Europe Balks at Lebanon Troop Commitment

By MARIA SANMINIATELLI
The Associated Press
Monday, August 21, 2006; 11:57 AM

ROME -- An Italian coalition leader said Rome would be willing to lead the military peace mission in Lebanon should the United Nations ask it to, while Germany's chancellor said Monday she is confident that Europe will contribute ground troops.

With the United States viewed by many as too closely allied to Israel, Europe is uniquely positioned to take the lead to help end the fighting between Israel and Hezbollah militants. But so far, no European countries have stepped up with a large contribution of troops.
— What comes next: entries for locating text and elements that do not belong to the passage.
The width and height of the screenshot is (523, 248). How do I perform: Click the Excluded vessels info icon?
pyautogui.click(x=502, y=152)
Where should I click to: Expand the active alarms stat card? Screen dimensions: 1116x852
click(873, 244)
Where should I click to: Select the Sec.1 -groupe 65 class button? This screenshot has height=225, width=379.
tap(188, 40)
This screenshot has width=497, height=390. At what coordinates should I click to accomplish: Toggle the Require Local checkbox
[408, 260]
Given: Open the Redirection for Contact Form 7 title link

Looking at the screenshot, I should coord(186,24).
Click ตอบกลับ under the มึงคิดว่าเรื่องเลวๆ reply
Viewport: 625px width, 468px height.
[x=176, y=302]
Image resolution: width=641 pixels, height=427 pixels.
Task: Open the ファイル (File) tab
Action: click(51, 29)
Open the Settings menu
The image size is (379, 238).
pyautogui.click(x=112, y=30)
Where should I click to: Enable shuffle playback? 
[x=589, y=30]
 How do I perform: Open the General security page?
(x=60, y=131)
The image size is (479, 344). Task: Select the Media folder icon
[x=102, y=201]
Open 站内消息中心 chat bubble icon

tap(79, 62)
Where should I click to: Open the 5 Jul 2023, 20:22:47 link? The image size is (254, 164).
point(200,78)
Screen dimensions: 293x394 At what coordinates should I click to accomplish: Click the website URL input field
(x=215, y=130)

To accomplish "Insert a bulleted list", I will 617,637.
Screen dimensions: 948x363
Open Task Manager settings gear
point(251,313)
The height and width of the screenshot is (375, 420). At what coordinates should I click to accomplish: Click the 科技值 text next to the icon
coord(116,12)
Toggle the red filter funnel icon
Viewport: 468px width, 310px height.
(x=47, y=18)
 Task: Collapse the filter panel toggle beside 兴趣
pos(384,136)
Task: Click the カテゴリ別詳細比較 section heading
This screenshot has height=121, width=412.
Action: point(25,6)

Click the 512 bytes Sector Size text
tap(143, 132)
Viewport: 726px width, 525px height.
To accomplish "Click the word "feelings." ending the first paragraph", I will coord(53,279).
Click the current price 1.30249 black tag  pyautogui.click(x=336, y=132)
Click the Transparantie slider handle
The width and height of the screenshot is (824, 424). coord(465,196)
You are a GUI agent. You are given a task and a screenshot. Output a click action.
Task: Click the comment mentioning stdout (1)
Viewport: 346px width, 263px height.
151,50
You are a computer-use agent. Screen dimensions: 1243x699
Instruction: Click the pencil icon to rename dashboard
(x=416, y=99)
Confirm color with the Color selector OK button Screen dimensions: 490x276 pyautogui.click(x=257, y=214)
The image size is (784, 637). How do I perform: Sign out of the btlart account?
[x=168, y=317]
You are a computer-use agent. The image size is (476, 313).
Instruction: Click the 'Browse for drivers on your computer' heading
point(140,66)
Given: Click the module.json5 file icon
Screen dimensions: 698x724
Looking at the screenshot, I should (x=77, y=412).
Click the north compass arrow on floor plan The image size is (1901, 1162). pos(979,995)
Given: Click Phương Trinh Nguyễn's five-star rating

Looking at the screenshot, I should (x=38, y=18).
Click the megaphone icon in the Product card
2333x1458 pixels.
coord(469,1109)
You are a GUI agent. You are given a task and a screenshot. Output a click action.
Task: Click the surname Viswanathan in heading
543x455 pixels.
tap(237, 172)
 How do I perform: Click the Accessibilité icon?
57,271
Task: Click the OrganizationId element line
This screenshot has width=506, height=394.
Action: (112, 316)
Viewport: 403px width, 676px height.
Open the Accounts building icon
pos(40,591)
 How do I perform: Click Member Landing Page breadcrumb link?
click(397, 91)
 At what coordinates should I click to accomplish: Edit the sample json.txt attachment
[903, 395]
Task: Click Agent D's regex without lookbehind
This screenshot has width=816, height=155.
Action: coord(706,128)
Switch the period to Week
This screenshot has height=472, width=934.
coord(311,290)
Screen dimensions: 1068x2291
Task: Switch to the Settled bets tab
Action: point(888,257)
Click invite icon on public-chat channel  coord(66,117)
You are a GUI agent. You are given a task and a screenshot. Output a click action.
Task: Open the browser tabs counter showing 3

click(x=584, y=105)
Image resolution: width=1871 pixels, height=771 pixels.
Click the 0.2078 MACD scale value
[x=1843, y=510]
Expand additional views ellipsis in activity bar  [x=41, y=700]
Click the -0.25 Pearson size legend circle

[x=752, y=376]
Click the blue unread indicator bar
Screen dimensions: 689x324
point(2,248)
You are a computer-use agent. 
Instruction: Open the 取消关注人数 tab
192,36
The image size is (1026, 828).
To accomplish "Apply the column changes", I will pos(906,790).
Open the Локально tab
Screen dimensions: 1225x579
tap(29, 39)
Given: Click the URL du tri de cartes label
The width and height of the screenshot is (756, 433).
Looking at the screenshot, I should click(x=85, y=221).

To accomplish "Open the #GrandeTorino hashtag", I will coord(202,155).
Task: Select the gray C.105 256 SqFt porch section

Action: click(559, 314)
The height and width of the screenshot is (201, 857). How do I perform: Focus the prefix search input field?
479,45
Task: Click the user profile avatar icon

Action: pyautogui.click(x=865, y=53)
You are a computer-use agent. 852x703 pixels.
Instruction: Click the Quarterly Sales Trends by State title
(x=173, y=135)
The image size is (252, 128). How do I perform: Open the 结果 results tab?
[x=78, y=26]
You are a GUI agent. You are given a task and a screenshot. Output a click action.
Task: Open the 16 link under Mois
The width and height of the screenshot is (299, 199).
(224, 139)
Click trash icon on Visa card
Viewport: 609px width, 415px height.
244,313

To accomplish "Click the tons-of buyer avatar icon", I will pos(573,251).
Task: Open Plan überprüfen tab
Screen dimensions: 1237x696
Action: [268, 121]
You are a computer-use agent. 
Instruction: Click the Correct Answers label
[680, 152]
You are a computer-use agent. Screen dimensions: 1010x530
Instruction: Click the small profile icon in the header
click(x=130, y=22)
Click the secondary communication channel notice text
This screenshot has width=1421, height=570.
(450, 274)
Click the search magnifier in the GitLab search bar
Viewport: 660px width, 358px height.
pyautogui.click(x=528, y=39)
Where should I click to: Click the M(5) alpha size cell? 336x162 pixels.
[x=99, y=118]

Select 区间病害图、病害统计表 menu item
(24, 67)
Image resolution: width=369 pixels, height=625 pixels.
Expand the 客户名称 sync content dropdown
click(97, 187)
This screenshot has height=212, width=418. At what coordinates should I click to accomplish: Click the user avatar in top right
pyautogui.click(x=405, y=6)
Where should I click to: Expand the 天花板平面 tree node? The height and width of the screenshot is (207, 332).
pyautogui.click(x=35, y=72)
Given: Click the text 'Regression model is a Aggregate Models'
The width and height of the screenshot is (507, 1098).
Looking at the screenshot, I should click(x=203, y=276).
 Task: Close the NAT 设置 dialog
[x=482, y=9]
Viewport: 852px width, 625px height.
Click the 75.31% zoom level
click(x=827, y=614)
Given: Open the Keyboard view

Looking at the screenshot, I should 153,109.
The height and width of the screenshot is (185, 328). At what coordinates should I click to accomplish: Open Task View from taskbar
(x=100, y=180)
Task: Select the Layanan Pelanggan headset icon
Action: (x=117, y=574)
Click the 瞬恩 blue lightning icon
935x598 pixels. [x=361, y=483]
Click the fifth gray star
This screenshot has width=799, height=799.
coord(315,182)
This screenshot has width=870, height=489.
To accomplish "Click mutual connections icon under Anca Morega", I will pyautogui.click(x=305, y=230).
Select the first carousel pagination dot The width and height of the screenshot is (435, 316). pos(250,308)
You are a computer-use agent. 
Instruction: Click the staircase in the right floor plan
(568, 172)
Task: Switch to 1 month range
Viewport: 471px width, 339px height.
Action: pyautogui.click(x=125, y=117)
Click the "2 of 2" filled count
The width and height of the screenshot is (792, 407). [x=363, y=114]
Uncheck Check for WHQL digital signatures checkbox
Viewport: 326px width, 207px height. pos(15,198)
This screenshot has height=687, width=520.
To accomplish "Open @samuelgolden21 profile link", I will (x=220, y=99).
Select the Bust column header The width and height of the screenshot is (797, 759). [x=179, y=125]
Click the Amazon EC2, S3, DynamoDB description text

European Union diplomats will meet on Wednesday to consider the number of troops the 25 EU nations will contribute to an expanded U.N. peacekeeping force in Lebanon.

German Chancellor Angela Merkel said Monday she believes "there will and should be a European contribution with ground troops" in Lebanon.

"However, all the countries are saying what Germany is saying: We need the right rules for the deployment" and the approval of the Lebanese government, she said.

President Bush on Monday called for quick deployment of an international force to help uphold the fragile cease-fire.

"The international community must now designate the leadership of this new international force, give it robust rules of engagement and deploy it as quickly as possible to secure the peace," the president told a news conference.

Piero Fassino, who leads the largest party in Premier Romano Prodi's center-left coalition, told Rome daily Il Messaggero in an interview published Sunday that Italy "will not refuse, even though it is not seeking it."

"The Middle East is close to us, and a great nation like Italy cannot shirk its duties," Fassino was quoted as saying. "You cannot only invoke peace and security, you have to build them."

A U.N. cease-fire resolution has authorized up to 15,000 U.N. peacekeepers to help an equal number of Lebanese troops extend their authority into south Lebanon, which has been controlled by Hezbollah, as Israel withdraws its soldiers. The U.N. wants 3,500 troops on the ground by next Monday.

Italy did not commit itself to specific numbers, but has indicated it would be prepared to send 3,000 soldiers, the largest contingent to date.

Germany has said it would not send troops, but will offer naval forces to help patrol the country's coastline. With their country's Nazi-era past in mind, German officials have expressed concern about deploying German troops in any situation that might bring them into confrontation with Israeli soldiers.